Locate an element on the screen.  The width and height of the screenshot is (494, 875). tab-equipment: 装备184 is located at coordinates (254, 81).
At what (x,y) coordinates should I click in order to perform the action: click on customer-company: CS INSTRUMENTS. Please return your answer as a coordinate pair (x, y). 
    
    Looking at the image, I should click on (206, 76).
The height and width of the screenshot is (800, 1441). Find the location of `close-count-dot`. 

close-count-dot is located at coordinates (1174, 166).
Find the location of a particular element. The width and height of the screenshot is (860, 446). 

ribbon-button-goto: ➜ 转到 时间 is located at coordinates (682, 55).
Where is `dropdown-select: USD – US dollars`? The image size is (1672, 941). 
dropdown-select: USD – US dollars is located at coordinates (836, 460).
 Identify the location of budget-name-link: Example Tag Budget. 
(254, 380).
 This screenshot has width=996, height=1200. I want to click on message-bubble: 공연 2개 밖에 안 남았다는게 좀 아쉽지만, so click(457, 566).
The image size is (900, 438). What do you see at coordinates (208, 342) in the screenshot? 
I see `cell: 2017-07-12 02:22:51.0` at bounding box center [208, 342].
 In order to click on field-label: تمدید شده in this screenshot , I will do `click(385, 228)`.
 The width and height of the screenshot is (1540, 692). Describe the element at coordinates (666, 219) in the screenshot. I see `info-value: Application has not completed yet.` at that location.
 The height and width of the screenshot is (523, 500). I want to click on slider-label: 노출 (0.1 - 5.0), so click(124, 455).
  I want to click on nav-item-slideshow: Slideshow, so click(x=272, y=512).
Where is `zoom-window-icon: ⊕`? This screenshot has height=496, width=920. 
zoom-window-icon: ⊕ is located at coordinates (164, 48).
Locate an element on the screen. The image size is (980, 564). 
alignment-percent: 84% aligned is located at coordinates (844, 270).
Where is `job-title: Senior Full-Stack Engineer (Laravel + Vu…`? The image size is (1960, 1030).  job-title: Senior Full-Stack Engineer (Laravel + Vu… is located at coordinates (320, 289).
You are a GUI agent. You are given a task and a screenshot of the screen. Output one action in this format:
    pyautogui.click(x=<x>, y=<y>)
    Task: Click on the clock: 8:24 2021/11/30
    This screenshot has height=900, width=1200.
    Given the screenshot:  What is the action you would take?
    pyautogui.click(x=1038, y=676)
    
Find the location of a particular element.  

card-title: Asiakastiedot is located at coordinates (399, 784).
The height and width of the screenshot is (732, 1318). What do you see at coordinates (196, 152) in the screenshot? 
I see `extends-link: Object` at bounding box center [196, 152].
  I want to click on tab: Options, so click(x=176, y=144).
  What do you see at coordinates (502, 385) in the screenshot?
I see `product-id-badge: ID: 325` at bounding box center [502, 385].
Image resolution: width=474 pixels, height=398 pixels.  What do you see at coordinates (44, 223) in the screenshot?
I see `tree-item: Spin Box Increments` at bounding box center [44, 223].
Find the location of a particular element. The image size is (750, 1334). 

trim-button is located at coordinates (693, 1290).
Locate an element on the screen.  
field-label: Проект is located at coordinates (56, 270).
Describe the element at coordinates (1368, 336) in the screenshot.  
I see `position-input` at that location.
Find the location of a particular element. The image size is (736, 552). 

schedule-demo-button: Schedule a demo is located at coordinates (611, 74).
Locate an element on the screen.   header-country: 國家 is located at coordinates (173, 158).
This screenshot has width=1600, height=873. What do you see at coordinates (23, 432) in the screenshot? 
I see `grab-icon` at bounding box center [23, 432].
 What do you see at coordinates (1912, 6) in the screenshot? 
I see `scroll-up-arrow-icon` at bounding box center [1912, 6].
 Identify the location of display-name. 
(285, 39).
- - - - -
Instructions to follow
Print the lines of the records word for word, from the line containing "What do you see at coordinates (1912, 6)" through the end of the records.

Result for this exercise
 What do you see at coordinates (1912, 6) in the screenshot? 
I see `scroll-up-arrow-icon` at bounding box center [1912, 6].
 Identify the location of display-name. 
(285, 39).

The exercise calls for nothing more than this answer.